While less maintenance is certainly nice, that's not why the trans is run. It's mainly trying to harness the roughly 2:1 torque multiplication off the line. We were trying to use that to enable the car to pull a taller transmission in low gear.
You do give up some due to the fact the converter never truly goes 1:1. The converter we ran would only slip roughly 2% in high gear. It's amazing they can make converters that tight for a 3000 hp motor!
With all of that torque multiplication, it takes a different mindset than a clutch alky car. Off the line, it's closer to tuning a fuel car. We only left at 3500-4000 rpm, and had to immediately take 10-15 degrees of timing out at the hit. The trick was developing a timing curve, much like the fuel cars, then finding where and how fast to ramp the timing back to normal. Couple that with the fuel system, there's a lot of variables.

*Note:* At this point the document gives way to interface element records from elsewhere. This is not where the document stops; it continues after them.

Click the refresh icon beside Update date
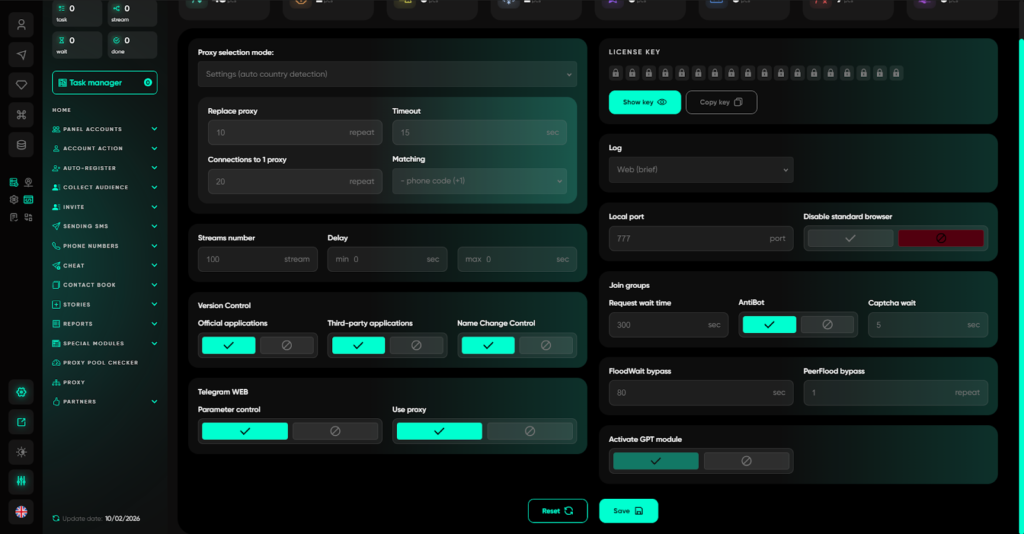The height and width of the screenshot is (534, 1024). click(x=56, y=519)
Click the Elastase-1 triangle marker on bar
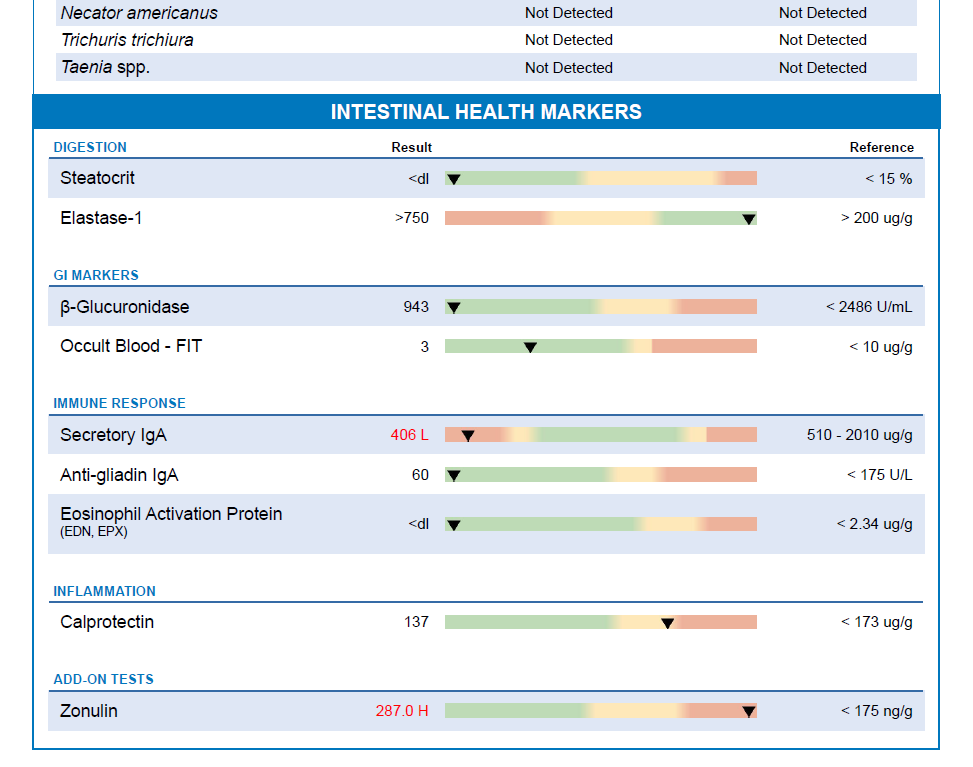 point(749,218)
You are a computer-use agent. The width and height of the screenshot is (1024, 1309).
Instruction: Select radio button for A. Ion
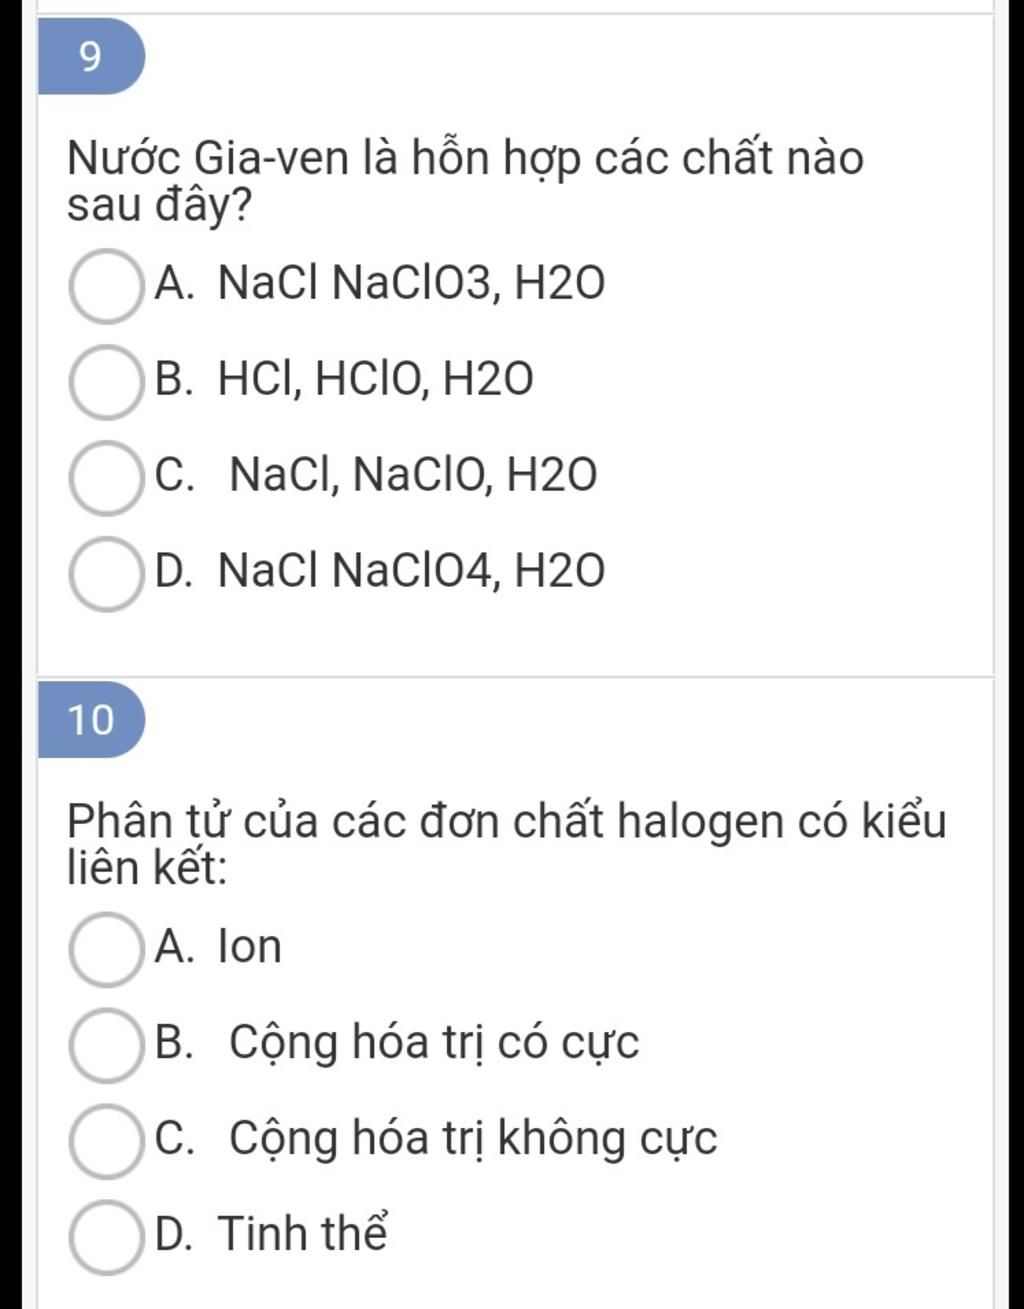pyautogui.click(x=105, y=948)
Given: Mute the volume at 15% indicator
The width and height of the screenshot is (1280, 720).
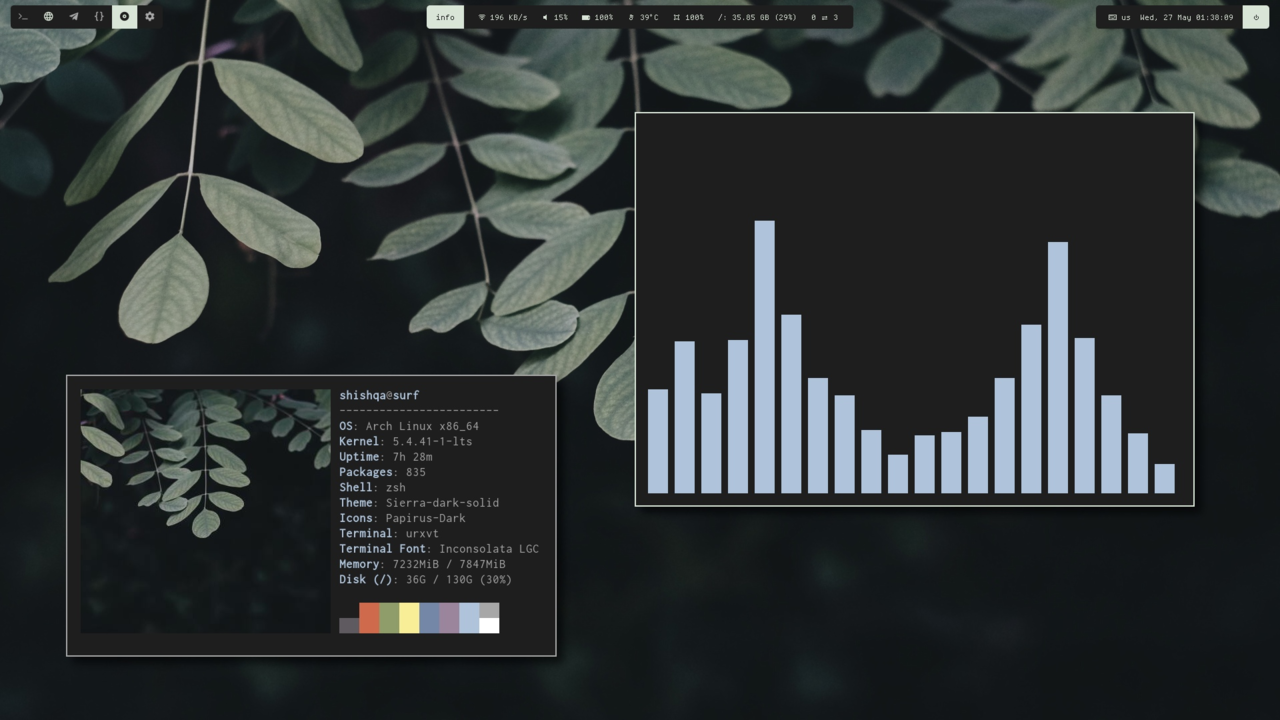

There's also the myth a converter car is easier to drive than a clutch car. Ask Mick which one is easier to drive. With the torque multiplication, the converter car is very aggressive in low gear. Also, when we got to the tighter torque converters, you couldn't short shift out of tireshake in low gear like you could a clutch car. When you short shift a clutch car, the clutch breaks free, slows the driveshaft, enabling the car to recover. Well, on a tight converter, it doesn't 'break free' like the clutch, it just grabs the motor, multiplies a little more at the shift, never allowing the tires to recover. I learned the hard way. You teach yourself to ride the shake as long as you can, then hit the button. Well, it took a couple of runs to figure out. I'd ride the shake out, finally tap out and hit the button, only to be greeted by harder shake. Your only choice then was to lift or hit high gear, and getting on high gear at 7800 doesn't do the et any favors...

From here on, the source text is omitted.